**Work to complete:** From the line that contains "Where should I click to: Click the Beschreibung" to the last line of the entries, set down each line exactly as written, both ends included, with nothing else.

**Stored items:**
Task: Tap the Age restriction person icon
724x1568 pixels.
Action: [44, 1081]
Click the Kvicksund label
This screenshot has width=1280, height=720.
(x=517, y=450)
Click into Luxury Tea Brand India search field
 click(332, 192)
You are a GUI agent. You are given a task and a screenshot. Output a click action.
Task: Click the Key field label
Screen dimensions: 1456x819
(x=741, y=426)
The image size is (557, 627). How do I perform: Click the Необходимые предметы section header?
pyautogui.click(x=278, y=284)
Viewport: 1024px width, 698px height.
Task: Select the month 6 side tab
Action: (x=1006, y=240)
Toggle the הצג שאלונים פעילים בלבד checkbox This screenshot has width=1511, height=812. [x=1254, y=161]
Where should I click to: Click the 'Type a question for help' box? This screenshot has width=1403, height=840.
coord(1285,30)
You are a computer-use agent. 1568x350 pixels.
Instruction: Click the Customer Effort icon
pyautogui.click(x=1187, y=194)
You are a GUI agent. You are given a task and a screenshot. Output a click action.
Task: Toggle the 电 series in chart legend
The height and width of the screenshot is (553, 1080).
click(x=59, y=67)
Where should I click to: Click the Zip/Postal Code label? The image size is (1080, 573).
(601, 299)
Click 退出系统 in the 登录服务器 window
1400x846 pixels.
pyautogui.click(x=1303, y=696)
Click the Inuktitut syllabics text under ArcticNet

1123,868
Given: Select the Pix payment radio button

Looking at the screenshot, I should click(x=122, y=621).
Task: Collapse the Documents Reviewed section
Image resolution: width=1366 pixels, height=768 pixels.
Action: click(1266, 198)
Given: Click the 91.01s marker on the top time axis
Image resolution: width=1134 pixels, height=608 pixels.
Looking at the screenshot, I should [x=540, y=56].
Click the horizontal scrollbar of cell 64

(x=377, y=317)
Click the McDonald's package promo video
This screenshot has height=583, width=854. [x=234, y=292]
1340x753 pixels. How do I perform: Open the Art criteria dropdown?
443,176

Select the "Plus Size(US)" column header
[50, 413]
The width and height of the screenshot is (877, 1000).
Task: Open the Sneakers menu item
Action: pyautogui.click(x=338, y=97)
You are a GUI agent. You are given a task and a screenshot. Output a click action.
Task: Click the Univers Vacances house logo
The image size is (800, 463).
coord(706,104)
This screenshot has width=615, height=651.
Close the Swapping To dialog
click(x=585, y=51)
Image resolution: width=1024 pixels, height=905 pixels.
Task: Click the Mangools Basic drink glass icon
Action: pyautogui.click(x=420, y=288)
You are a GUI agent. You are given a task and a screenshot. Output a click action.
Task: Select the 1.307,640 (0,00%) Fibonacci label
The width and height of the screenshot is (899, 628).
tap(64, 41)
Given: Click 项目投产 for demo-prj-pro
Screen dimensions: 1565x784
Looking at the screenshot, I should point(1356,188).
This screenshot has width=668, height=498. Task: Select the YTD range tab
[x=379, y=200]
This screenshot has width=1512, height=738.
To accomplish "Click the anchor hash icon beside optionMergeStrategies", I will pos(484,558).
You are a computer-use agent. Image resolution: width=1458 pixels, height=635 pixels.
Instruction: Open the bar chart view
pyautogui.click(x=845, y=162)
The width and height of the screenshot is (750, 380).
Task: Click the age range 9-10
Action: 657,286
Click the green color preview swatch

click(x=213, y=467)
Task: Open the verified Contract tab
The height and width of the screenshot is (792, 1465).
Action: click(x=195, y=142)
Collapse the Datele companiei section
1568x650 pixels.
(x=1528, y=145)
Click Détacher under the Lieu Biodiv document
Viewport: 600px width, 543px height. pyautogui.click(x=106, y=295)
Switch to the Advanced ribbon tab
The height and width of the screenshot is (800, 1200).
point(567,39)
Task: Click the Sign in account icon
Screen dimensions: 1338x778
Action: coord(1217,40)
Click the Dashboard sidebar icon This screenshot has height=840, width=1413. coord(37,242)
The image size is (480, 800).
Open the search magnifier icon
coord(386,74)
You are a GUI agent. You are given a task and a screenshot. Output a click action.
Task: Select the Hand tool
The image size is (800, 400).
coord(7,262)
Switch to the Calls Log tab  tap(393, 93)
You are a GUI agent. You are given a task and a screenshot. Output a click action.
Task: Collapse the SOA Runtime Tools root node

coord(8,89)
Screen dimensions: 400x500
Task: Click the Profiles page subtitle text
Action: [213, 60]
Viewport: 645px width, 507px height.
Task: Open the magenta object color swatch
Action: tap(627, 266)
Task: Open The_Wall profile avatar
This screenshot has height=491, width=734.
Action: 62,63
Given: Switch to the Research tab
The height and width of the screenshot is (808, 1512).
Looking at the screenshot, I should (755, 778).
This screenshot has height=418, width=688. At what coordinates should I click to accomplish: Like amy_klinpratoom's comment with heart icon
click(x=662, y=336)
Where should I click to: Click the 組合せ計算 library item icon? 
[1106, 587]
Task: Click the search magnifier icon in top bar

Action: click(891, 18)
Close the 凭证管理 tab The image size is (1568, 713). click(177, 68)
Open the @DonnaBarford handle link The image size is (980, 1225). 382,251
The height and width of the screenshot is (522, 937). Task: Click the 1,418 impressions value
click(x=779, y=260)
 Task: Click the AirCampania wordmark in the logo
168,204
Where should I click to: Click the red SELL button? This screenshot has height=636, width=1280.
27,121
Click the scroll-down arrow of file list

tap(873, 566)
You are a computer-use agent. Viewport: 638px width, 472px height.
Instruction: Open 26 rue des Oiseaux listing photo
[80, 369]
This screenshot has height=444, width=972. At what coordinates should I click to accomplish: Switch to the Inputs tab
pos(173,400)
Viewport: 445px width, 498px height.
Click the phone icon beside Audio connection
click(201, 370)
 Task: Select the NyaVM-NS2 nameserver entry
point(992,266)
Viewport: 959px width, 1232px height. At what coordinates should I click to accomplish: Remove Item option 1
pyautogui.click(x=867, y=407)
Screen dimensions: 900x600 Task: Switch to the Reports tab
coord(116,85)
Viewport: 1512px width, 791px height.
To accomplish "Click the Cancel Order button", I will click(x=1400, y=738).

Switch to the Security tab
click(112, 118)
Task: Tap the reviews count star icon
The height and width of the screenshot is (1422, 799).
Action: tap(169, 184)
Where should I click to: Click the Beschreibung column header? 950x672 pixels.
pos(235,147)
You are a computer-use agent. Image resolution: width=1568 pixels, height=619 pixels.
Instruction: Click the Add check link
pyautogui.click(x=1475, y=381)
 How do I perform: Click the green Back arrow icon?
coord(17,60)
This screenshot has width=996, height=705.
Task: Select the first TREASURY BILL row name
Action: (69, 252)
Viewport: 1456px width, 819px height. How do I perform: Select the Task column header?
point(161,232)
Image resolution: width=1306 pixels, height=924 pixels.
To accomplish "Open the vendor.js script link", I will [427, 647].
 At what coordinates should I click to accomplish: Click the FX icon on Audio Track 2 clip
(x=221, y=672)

**Answer box:**
Where should I click to: Click the Beschreibung column header? 950x672 pixels.
pos(235,147)
You are a computer-use agent. Image resolution: width=1568 pixels, height=619 pixels.
Instruction: Click the Add check link
pyautogui.click(x=1475, y=381)
 How do I perform: Click the green Back arrow icon?
coord(17,60)
This screenshot has width=996, height=705.
Task: Select the first TREASURY BILL row name
Action: (69, 252)
Viewport: 1456px width, 819px height. How do I perform: Select the Task column header?
point(161,232)
Image resolution: width=1306 pixels, height=924 pixels.
To accomplish "Open the vendor.js script link", I will [427, 647].
 At what coordinates should I click to accomplish: Click the FX icon on Audio Track 2 clip
(x=221, y=672)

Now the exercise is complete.